◆ **EXERCISE PROMPT**
Once more, print the records exactly as given.

[RECORDS PROVIDED — start]

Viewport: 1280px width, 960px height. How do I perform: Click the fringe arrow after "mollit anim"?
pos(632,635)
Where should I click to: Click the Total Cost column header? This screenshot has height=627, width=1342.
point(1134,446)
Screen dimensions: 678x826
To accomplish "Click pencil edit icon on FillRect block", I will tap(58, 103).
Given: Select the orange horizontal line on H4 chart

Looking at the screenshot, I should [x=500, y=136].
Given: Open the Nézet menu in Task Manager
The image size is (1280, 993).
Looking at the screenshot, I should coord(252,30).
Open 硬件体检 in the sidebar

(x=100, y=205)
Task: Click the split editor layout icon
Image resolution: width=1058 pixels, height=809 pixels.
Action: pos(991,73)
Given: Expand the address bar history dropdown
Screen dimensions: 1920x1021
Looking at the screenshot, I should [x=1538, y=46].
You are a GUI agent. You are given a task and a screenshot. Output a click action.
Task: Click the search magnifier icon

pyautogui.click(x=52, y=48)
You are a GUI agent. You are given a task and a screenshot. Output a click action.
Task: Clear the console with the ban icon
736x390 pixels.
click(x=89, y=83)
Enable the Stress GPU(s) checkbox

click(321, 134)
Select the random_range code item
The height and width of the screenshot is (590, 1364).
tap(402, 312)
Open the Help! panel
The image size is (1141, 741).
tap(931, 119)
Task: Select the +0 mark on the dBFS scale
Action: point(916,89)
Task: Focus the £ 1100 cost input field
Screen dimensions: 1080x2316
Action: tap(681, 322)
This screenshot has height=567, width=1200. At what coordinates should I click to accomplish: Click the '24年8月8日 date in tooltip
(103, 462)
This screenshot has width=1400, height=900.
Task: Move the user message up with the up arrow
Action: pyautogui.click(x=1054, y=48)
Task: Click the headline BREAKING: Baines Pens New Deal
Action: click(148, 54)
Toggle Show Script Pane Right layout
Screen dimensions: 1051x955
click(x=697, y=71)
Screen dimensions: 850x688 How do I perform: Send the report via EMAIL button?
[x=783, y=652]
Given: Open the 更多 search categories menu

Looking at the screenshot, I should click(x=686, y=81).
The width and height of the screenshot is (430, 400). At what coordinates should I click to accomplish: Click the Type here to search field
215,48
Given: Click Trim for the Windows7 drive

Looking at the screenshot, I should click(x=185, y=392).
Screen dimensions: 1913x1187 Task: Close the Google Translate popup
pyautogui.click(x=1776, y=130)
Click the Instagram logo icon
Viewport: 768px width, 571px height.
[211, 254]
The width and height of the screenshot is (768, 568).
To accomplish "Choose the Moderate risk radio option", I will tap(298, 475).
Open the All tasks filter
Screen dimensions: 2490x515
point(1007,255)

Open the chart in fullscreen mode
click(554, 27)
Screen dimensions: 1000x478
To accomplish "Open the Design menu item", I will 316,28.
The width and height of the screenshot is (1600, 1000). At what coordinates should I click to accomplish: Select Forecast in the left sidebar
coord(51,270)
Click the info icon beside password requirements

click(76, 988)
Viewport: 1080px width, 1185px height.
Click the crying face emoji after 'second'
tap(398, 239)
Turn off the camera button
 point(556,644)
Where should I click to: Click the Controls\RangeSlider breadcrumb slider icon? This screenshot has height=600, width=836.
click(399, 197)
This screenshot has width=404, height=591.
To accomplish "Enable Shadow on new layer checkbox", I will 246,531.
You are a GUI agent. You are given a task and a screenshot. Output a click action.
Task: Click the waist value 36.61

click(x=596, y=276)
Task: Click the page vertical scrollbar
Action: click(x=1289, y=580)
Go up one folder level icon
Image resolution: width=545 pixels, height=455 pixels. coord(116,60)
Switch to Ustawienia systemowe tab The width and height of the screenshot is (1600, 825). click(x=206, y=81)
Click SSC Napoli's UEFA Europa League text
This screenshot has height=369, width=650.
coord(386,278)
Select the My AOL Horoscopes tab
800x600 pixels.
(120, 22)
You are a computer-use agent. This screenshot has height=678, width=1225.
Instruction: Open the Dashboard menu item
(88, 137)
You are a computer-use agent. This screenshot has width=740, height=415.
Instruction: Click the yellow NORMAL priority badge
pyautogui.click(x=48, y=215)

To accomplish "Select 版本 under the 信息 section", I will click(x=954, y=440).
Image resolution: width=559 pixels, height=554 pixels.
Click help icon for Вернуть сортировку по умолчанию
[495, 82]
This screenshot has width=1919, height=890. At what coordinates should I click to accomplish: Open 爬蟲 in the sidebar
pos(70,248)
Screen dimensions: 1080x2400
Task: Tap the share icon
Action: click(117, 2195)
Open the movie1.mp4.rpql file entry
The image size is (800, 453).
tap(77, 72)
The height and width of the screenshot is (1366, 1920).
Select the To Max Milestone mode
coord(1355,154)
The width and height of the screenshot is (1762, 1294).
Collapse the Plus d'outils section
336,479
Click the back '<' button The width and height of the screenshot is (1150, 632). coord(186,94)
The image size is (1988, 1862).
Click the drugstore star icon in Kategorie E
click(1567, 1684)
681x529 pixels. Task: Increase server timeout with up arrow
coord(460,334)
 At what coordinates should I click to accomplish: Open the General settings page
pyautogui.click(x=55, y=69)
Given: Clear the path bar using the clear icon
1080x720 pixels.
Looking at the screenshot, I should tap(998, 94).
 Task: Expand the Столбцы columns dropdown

[RECORDS PROVIDED — finish]

◆ **EXERCISE OUTPUT**
Viewport: 1280px width, 960px height. How do I perform: Click the fringe arrow after "mollit anim"?
pos(632,635)
Where should I click to: Click the Total Cost column header? This screenshot has height=627, width=1342.
point(1134,446)
Screen dimensions: 678x826
To accomplish "Click pencil edit icon on FillRect block", I will tap(58, 103).
Given: Select the orange horizontal line on H4 chart

Looking at the screenshot, I should [x=500, y=136].
Given: Open the Nézet menu in Task Manager
The image size is (1280, 993).
Looking at the screenshot, I should coord(252,30).
Open 硬件体检 in the sidebar

(x=100, y=205)
Task: Click the split editor layout icon
Image resolution: width=1058 pixels, height=809 pixels.
Action: pos(991,73)
Given: Expand the address bar history dropdown
Screen dimensions: 1920x1021
Looking at the screenshot, I should [x=1538, y=46].
You are a GUI agent. You are given a task and a screenshot. Output a click action.
Task: Click the search magnifier icon

pyautogui.click(x=52, y=48)
You are a GUI agent. You are given a task and a screenshot. Output a click action.
Task: Clear the console with the ban icon
736x390 pixels.
click(x=89, y=83)
Enable the Stress GPU(s) checkbox

click(321, 134)
Select the random_range code item
The height and width of the screenshot is (590, 1364).
tap(402, 312)
Open the Help! panel
The image size is (1141, 741).
tap(931, 119)
Task: Select the +0 mark on the dBFS scale
Action: point(916,89)
Task: Focus the £ 1100 cost input field
Screen dimensions: 1080x2316
Action: tap(681, 322)
This screenshot has height=567, width=1200. At what coordinates should I click to accomplish: Click the '24年8月8日 date in tooltip
(103, 462)
This screenshot has width=1400, height=900.
Task: Move the user message up with the up arrow
Action: pyautogui.click(x=1054, y=48)
Task: Click the headline BREAKING: Baines Pens New Deal
Action: click(148, 54)
Toggle Show Script Pane Right layout
Screen dimensions: 1051x955
click(x=697, y=71)
Screen dimensions: 850x688 How do I perform: Send the report via EMAIL button?
[x=783, y=652]
Given: Open the 更多 search categories menu

Looking at the screenshot, I should click(x=686, y=81).
The width and height of the screenshot is (430, 400). At what coordinates should I click to accomplish: Click the Type here to search field
215,48
Given: Click Trim for the Windows7 drive

Looking at the screenshot, I should click(x=185, y=392).
Screen dimensions: 1913x1187 Task: Close the Google Translate popup
pyautogui.click(x=1776, y=130)
Click the Instagram logo icon
Viewport: 768px width, 571px height.
[211, 254]
The width and height of the screenshot is (768, 568).
To accomplish "Choose the Moderate risk radio option", I will tap(298, 475).
Open the All tasks filter
Screen dimensions: 2490x515
point(1007,255)

Open the chart in fullscreen mode
click(554, 27)
Screen dimensions: 1000x478
To accomplish "Open the Design menu item", I will 316,28.
The width and height of the screenshot is (1600, 1000). At what coordinates should I click to accomplish: Select Forecast in the left sidebar
coord(51,270)
Click the info icon beside password requirements

click(76, 988)
Viewport: 1080px width, 1185px height.
Click the crying face emoji after 'second'
tap(398, 239)
Turn off the camera button
 point(556,644)
Where should I click to: Click the Controls\RangeSlider breadcrumb slider icon? This screenshot has height=600, width=836.
click(399, 197)
This screenshot has width=404, height=591.
To accomplish "Enable Shadow on new layer checkbox", I will 246,531.
You are a GUI agent. You are given a task and a screenshot. Output a click action.
Task: Click the waist value 36.61

click(x=596, y=276)
Task: Click the page vertical scrollbar
Action: click(x=1289, y=580)
Go up one folder level icon
Image resolution: width=545 pixels, height=455 pixels. coord(116,60)
Switch to Ustawienia systemowe tab The width and height of the screenshot is (1600, 825). click(x=206, y=81)
Click SSC Napoli's UEFA Europa League text
This screenshot has height=369, width=650.
coord(386,278)
Select the My AOL Horoscopes tab
800x600 pixels.
(120, 22)
You are a computer-use agent. This screenshot has height=678, width=1225.
Instruction: Open the Dashboard menu item
(88, 137)
You are a computer-use agent. This screenshot has width=740, height=415.
Instruction: Click the yellow NORMAL priority badge
pyautogui.click(x=48, y=215)

To accomplish "Select 版本 under the 信息 section", I will click(x=954, y=440).
Image resolution: width=559 pixels, height=554 pixels.
Click help icon for Вернуть сортировку по умолчанию
[495, 82]
This screenshot has width=1919, height=890. At what coordinates should I click to accomplish: Open 爬蟲 in the sidebar
pos(70,248)
Screen dimensions: 1080x2400
Task: Tap the share icon
Action: click(117, 2195)
Open the movie1.mp4.rpql file entry
The image size is (800, 453).
tap(77, 72)
The height and width of the screenshot is (1366, 1920).
Select the To Max Milestone mode
coord(1355,154)
The width and height of the screenshot is (1762, 1294).
Collapse the Plus d'outils section
336,479
Click the back '<' button The width and height of the screenshot is (1150, 632). coord(186,94)
The image size is (1988, 1862).
Click the drugstore star icon in Kategorie E
click(1567, 1684)
681x529 pixels. Task: Increase server timeout with up arrow
coord(460,334)
 At what coordinates should I click to accomplish: Open the General settings page
pyautogui.click(x=55, y=69)
Given: Clear the path bar using the clear icon
1080x720 pixels.
Looking at the screenshot, I should tap(998, 94).
 Task: Expand the Столбцы columns dropdown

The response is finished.